■ **Aim of the task**
Copy out the final stretch of the listing: the line that contains "TO BE STUDIED! (121, 564)" and all lines after it, exactly as they appear.

■ **Records supplied**

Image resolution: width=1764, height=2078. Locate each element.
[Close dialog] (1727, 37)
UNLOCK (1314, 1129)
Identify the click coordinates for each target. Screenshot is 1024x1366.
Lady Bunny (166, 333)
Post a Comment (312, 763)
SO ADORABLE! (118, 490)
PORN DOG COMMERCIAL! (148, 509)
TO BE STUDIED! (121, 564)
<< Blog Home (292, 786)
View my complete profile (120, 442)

■ **Exercise output**
TO BE STUDIED! (121, 564)
<< Blog Home (292, 786)
View my complete profile (120, 442)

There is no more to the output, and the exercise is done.